L’uomo viene così definito dagli inquirenti: «Non vi sono dubbi sulla sua pericolosità sociale e vi sono prove di una sua contiguità funzionale a importanti appartenenti delle cosche così profonda e soprattutto così risalente nel tempo che non vi è motivo di
ritenere sia venuta meno con il decorso del tempo, pericolosità avvalorata dalla circostanza che, per tutta la durata del procedimento di prevenzione, il Siclari è stato agli arresti domiciliari avendo il giudice di merito con riferimento all’estorsione
aggravata ritenuto ancora attuali le esigenze cautelari».

Inoltre, la sua impresa, si legge ancora «per quanto abbia in oggetto attività economiche lecite, e sia costituita da capitali leciti, al tempo stesso, utilizza per lo svolgimento della propria attività metodi di carattere mafioso e costituisce uno strumento di cui si serve l’organizzazione criminale per seguire le proprie finalità illecite, riuscendo inoltre ad ottenere appalti del tutto al di fuori delle libere logiche concorrenziali attraverso lo sfruttamento delle proprie conoscenze»

Su Rappoccio, invece, già presidente e proprietario della squadra di pallavolo femminile reggina “Medinex”, militante nella massima serie, nonché socio della “Piero Viola”, prestigiosa società sportiva che ha vantato decenni di presenza nel massimo campionato di basket italiano – è un soggetto incensurato, ma che è, tuttavia, secondo gli inquirenti «sarebbe coinvolto in importanti procedimenti penali volti a contrastare lo sviluppo e la penetrazione delle potenti cosche di ‘ndrangheta negli ambienti imprenditoriali e finanziari reggini. Significativa è definita la sua presenza a un matrimonio, prova della sua considerazione all’interno della cultura che contraddistingue gli ambienti mafiosi». 
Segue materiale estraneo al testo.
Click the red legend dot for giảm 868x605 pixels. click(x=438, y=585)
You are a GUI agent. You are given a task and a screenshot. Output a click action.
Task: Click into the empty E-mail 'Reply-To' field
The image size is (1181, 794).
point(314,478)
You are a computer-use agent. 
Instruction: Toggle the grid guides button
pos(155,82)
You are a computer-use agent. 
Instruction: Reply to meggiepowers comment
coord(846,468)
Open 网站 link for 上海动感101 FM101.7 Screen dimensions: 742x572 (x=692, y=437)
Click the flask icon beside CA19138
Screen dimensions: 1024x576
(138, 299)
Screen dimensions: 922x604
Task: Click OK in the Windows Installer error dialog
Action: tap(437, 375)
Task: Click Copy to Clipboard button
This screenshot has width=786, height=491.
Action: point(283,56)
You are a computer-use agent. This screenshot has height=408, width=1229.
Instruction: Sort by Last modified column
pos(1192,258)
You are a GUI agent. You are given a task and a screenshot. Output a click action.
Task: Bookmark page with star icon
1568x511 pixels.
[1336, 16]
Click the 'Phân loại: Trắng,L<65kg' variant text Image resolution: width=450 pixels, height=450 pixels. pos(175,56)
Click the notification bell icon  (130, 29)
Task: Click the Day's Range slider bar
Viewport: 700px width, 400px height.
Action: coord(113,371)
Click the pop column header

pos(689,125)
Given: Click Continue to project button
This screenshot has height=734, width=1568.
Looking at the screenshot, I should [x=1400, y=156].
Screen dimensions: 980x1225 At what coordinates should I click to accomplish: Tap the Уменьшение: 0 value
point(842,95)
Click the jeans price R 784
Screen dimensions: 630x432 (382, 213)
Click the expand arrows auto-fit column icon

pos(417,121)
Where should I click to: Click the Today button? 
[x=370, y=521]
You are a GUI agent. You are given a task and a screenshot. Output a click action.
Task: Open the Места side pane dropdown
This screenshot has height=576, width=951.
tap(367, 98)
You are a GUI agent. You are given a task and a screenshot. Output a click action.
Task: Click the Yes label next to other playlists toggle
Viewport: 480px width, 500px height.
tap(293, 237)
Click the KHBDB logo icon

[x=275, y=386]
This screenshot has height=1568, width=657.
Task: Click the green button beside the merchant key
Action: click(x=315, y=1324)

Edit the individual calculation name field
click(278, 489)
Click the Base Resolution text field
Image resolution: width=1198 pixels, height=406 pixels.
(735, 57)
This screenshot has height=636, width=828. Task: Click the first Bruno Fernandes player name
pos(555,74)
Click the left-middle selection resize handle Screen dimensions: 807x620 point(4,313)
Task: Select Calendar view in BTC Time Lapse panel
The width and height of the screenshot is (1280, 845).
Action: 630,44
Sempre secondo le accuse diverse sarebbero le iniziative imprenditoriali che lo vedrebbero coinvolto con esponenti di spicco della ‘ndrangheta, tra le quali si evidenziano, a titolo esemplificativo, le cointeressenze societarie nel lussuosissimo “Grand Hotel de la Ville” e nel “Piccolo Hotel s.r.l.”. Inoltre, Rappoccio, come emerge nell’ambito del procedimento “Reggio Nord”, sarebbe tra gli ideatori e suggeritori del meccanismo formale atto a schermare l’operazione di acquisto da parte della cosca Condello della lucrosa attività commerciale “Il Limoneto”, storico locale di riferimento della movida reggina.

«Rappoccio e Siclari – ha commentato il procuratore di Reggio Calabria de Raho – sono da considerarsi stabilmente come riferimento delle cosche Tegano, Alvaro, Condello, Barbaro e Libri, grazie alle quali hanno, negli ultimi venti anni, raggiunto livelli di fatturato e di guadagno assolutamente stridenti rispetto all’entità delle dichiarazioni dei redditi. Voglio inoltre ringraziare non solo la Dia di Reggio Calabria e il comando provinciale della Guardia di Finanza per il lavoro puntuale e approfondito ma soprattutto il Tribunale delle Misure di Prevenzione che con un organico ridotto all’osso, con soli tre magistrati, ha raggiunto livelli
di assoluta preminenza in campo nazionale per quel che riguarda l’accertamento e la lotta alle ricchezze accumulate dalla ndrangheta in dispregio della legge e intossicando il gioco del libero mercato».